What needs to be done:
Look through the data below for the line with "Global Partners (1118, 539)", and transcribe it exactly together with each line after it up to and including the line with "[To the Husband". Give nothing else.

Data to use:

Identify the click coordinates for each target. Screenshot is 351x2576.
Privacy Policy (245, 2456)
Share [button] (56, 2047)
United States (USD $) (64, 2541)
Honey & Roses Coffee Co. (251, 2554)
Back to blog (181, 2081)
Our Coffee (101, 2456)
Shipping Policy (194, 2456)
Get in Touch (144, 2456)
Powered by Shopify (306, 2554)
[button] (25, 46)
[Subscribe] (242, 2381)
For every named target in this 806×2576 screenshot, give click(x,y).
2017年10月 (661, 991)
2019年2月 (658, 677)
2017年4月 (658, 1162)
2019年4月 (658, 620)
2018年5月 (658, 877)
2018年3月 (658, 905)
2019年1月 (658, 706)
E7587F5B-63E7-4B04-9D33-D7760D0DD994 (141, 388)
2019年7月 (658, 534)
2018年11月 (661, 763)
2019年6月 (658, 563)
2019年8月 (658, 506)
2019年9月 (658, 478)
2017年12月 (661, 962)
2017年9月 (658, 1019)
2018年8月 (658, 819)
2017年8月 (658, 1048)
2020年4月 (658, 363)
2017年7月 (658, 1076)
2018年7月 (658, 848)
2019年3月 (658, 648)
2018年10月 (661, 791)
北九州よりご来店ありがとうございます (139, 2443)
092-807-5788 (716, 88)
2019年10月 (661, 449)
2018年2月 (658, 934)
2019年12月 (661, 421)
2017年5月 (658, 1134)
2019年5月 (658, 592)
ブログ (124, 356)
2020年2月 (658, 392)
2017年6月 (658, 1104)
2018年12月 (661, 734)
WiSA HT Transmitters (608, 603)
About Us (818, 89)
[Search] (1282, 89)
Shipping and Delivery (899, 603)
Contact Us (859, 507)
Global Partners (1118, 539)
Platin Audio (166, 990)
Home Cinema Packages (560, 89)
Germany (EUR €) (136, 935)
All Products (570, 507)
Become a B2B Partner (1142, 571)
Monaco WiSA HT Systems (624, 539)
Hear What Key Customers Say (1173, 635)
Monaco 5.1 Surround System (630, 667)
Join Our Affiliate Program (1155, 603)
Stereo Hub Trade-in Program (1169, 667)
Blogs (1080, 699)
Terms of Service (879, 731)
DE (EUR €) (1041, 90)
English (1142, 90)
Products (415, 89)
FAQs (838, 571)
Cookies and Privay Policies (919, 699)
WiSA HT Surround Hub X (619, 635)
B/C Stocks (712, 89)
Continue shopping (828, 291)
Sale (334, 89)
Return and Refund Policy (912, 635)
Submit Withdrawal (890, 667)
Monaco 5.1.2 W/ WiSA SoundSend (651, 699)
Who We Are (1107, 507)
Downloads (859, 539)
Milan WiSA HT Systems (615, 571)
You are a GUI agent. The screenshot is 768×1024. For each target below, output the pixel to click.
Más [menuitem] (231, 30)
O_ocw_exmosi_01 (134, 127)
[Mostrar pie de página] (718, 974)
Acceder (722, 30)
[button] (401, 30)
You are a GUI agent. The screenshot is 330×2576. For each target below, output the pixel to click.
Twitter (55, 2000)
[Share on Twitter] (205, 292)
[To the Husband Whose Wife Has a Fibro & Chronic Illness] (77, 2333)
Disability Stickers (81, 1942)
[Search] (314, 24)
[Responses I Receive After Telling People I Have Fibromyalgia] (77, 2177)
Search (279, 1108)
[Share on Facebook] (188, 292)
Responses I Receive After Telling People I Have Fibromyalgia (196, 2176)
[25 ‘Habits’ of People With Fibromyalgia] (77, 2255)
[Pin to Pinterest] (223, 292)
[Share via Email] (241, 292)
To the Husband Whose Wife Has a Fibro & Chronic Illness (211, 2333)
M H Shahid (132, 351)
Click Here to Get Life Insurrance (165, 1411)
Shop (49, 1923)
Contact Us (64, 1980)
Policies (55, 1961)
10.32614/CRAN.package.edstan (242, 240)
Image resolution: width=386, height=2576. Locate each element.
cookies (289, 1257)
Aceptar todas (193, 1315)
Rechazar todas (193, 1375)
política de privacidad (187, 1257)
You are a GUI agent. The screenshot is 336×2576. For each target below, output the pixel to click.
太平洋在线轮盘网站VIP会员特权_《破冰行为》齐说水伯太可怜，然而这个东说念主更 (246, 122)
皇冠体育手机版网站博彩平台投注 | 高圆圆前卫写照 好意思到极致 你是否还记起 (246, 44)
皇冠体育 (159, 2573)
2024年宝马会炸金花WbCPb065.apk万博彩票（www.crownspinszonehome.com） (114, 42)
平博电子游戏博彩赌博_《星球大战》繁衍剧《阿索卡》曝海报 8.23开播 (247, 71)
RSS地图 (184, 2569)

Solution:
Global Partners (1118, 539)
Platin Audio (166, 990)
Home Cinema Packages (560, 89)
Germany (EUR €) (136, 935)
All Products (570, 507)
Become a B2B Partner (1142, 571)
Monaco WiSA HT Systems (624, 539)
Hear What Key Customers Say (1173, 635)
Monaco 5.1 Surround System (630, 667)
Join Our Affiliate Program (1155, 603)
Stereo Hub Trade-in Program (1169, 667)
Blogs (1080, 699)
Terms of Service (879, 731)
DE (EUR €) (1041, 90)
English (1142, 90)
Products (415, 89)
FAQs (838, 571)
Cookies and Privay Policies (919, 699)
WiSA HT Surround Hub X (619, 635)
B/C Stocks (712, 89)
Continue shopping (828, 291)
Sale (334, 89)
Return and Refund Policy (912, 635)
Submit Withdrawal (890, 667)
Monaco 5.1.2 W/ WiSA SoundSend (651, 699)
Who We Are (1107, 507)
Downloads (859, 539)
Milan WiSA HT Systems (615, 571)
You are a GUI agent. The screenshot is 768×1024. For each target below, output the pixel to click.
Más [menuitem] (231, 30)
O_ocw_exmosi_01 (134, 127)
[Mostrar pie de página] (718, 974)
Acceder (722, 30)
[button] (401, 30)
You are a GUI agent. The screenshot is 330×2576. For each target below, output the pixel to click.
Twitter (55, 2000)
[Share on Twitter] (205, 292)
[To the Husband Whose Wife Has a Fibro & Chronic Illness] (77, 2333)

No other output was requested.